Analytic and optimization methods for solving inverse kinematics (IK) problems have been deeply studied throughout the history of robotics. The two strategies have complementary strengths and weaknesses, but developing a unified approach to take advantage of both methods has proved challenging. A key challenge faced by optimization approaches is the complicated nonlinear relationship between the joint angles and the end-effector pose. When this must be handled concurrently with additional nonconvex constraints like collision avoidance, optimization IK algorithms may suffer high failure rates. We present a new formulation for optimization IK that uses an analytic IK solution as a change of variables, and is fundamentally easier for optimizers to solve. We test our methodology on three popular solvers, representing three different paradigms for constrained nonlinear optimization. Extensive experimental comparisons demonstrate that our new formulation achieves higher success rates than the old formulation and baseline methods across various challenging IK problems, including collision avoidance, grasp selection, and humanoid stability.

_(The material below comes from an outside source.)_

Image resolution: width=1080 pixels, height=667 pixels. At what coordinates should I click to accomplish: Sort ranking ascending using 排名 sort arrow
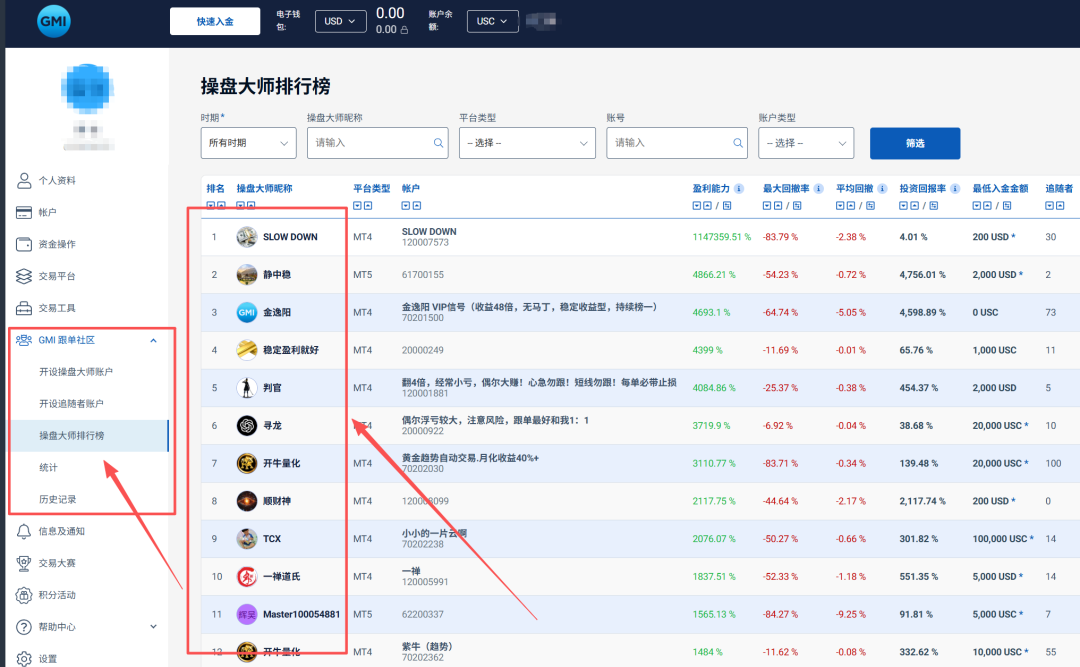click(221, 204)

翻译：解析方法与优化方法在解决逆运动学问题上的研究贯穿了整个机器人学发展史。这两种策略具有互补的优势与不足，但开发一种统一的方法以充分利用两者已被证明具有挑战性。优化方法面临的一个关键挑战是关节角度与末端执行器位姿之间复杂的非线性关系。当这一问题需要与诸如避障等额外的非凸约束同时处理时，优化逆运动学算法的失败率可能很高。我们提出了一种新的优化逆运动学公式，该公式使用解析逆运动学解作为变量替换，从根本上更易于优化器求解。我们在三种流行的求解器上测试了我们的方法，这三种求解器代表了约束非线性优化的三种不同范式。广泛的实验比较表明，在各种具有挑战性的逆运动学问题（包括避障、抓取选择和人形机器人稳定性）上，我们的新公式比旧公式及基线方法实现了更高的成功率。